APPLY WHAT YOU READ:
• A. In the blog post on forgiveness below, what did the writer go to see on the night before turning 30?
• B. Say whether each statement agrees with the blog post on forgiveness below: (i) The writer has read the book "Eat, Pray, Love" twice. (ii) The writer spent about five years with the ex-husband. (iii) In the movie scene, Gilbert meditates in a garden.
• C. Carry the blog post on forgiveness below forward from its last sentence, in the same first-person voice.

Tuesday, August 17, 2010

Forgiveness

I turned 30 years old today.

A milestone such as this makes me reflect upon my life, where I am and where I'm headed. What have I learned thus far? What kind of ideas, habits, things should I leave behind in my twenties?

Last night I went to see the movie "Eat, Pray, Love," based on the book by Elizabeth Gilbert. I've read it twice, as well as the sequel ("Committed"), so not surprisingly I enjoyed the movie as well. But there was a part I had forgotten about in the book, a particularly emotionally intense scene about forgiveness that I found rough to watch.

I tend to be a pretty forgiving person and have heard a lot about the powers of forgiving others. I'll never forget a Joyce Meyers sermon I saw once on forgiveness. She said that we carry those we haven't forgiven around on our backs every day of our lives. Until we learn to forgive them, we walk through life hunched over, lugging around the incredible weight of that resentment. We'll never stand tall and get where we want to go until we release them. I find that to be true and work hard to forgive people who have hurt me.

But an even trickier psychological feat is learning how to forgive ourselves. Some people carry the luggage of their own mistakes around for far too long. You can tell the first time you meet them -  shoulders hunched, eyes cast downward...tired faces showing the pain of their struggles.

I don't want to become that person. In fact it's very important to me that I don't become that person, and that is what I've realized on this 30th birthday. I've been through a lot in the past couple of years, but it's time to stop carrying the weight of the two people I haven't forgiven; myself and my ex-husband.

It's time to forgive him - the person I spent nearly ten years of my life with. And it's time to forgive myself for whatever part I may have played that could have contributed to the end of our marriage.

The emotionally wrenching part of Eat, Pray, Love was where a man at an Indian Ashram talks of his struggles to forgive himself for his alcoholic past, as he assists Gilbert (the author) in working to forgive herself. Gilbert sits on the roof of an Indian Ashram, meditating about forgiveness and in the meantime picturing the happy days of her marriage, before her messy divorce. Except she changes the memories. She pictures herself in her wedding dress dancing with her ex-husband, who talks to her kindly about the divorce as if they were friends. And through this she gains forgiveness for herself.

STUDY MATERIAL:
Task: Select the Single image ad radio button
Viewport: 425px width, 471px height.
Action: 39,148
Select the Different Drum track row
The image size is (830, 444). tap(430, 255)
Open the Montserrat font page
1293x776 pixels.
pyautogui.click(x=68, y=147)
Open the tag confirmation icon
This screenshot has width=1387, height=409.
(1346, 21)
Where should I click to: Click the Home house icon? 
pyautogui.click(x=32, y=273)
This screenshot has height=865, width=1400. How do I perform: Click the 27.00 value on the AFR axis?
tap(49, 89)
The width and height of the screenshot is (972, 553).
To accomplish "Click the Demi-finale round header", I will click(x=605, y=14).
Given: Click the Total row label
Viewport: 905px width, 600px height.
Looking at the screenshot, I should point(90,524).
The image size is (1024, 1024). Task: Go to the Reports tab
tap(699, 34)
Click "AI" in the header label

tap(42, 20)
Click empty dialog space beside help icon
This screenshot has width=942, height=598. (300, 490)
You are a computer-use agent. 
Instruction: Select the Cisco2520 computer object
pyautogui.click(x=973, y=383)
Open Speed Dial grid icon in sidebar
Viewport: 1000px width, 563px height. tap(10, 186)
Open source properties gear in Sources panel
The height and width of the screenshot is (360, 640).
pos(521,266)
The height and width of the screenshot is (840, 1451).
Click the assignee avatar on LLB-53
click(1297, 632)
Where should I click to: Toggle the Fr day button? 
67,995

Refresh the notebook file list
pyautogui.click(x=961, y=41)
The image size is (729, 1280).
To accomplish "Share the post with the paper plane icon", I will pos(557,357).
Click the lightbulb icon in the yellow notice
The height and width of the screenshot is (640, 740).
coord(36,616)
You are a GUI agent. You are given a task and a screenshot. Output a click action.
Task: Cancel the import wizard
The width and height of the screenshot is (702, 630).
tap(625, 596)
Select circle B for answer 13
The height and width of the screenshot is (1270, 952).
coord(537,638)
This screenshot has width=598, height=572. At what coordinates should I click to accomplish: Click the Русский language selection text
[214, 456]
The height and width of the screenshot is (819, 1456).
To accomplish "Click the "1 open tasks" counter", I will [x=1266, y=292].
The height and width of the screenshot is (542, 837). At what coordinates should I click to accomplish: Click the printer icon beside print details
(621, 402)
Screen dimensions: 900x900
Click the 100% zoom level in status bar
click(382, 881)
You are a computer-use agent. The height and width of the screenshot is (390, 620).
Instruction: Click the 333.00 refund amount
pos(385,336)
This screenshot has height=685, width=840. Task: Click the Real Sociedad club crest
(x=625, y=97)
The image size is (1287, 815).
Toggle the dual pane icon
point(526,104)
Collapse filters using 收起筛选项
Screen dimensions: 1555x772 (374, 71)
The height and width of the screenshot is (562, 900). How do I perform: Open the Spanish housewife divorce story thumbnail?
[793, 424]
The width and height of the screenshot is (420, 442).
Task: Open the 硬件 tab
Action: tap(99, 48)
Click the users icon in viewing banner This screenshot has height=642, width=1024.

ANSWERS BY ITEM:
• A. The movie "Eat, Pray, Love," based on the book by Elizabeth Gilbert.

• B.
(i) Yes: "I've read it twice, as well as the sequel ("Committed")."
(ii) No: "the person I spent nearly ten years of my life with."
(iii) No: "Gilbert sits on the roof of an Indian Ashram, meditating about forgiveness."

• C.
Watching this I realized it's time for me to stop picturing that wedding dance and feeling horrible about it, even when the song plays on the radio. It's time to stop having flashbacks to good memories that hurt; like those ten days stumbling around small towns in Mexico with no plans and broken Spanish...dance parties by ourselves at home late at night.....our off-the trail hikes through thick woods and creeks with the dog, the way we'd make fun of the crazy people they interview on the local news, flying kites on the beach, the awesome halloween costumes we'd come up with every year....etc. etc.

It's time to delete the late night message he left on my phone when he was on vacation, rambling for five minutes about how much he adores me and is so in love with me and is so lucky to be my husband. The message I keep saving because I can't seem to let it go...because it's proof that I wasn't crazy, he was someone else when I married him.


And it's time to stop picturing the bad memories, after he became someone I didn't know, the horrifying things he said to me. The horrifying things he admitted to. It's time for these random memories of the last ten years of my life to stop popping into my subconscious at unexpected, heart-stopping moments like in the middle of a work meeting or at a barbecue with married friends. Memories so harsh and biting they make you want to crawl in a hole and fall to pieces at the same time. The kind of pain that can sour even the best of days.

It's time to stop kicking myself over and over again for all of it - not to make any of it disappear but embracing it with warmth and letting the pain go. It's time for forgivenesss - the one thing I've been avoiding because it hurts so much just to think of trying to do it. Because I hadn't quite worked through my feelings yet to get there.

But if I need a nudge, it's now, it's here. I know I will do whatever it takes, prayer, changing memories, even crawl to the top of an Ashram in India like Gilbert and meditate there until I've found my forgiveness. But it needs to happen. Because this is a new decade for me and I will not carry him into my 30's. And I'm not going to treat myself with anything but kindness here on out. That I owe to myself.

Today I will ask myself for forgiveness. I will pray for the strength to forgive him. Resentment and guilt are like cancers that grow if we feed them.

Today I vow to stop feeding them, the best birthday gift I can give myself.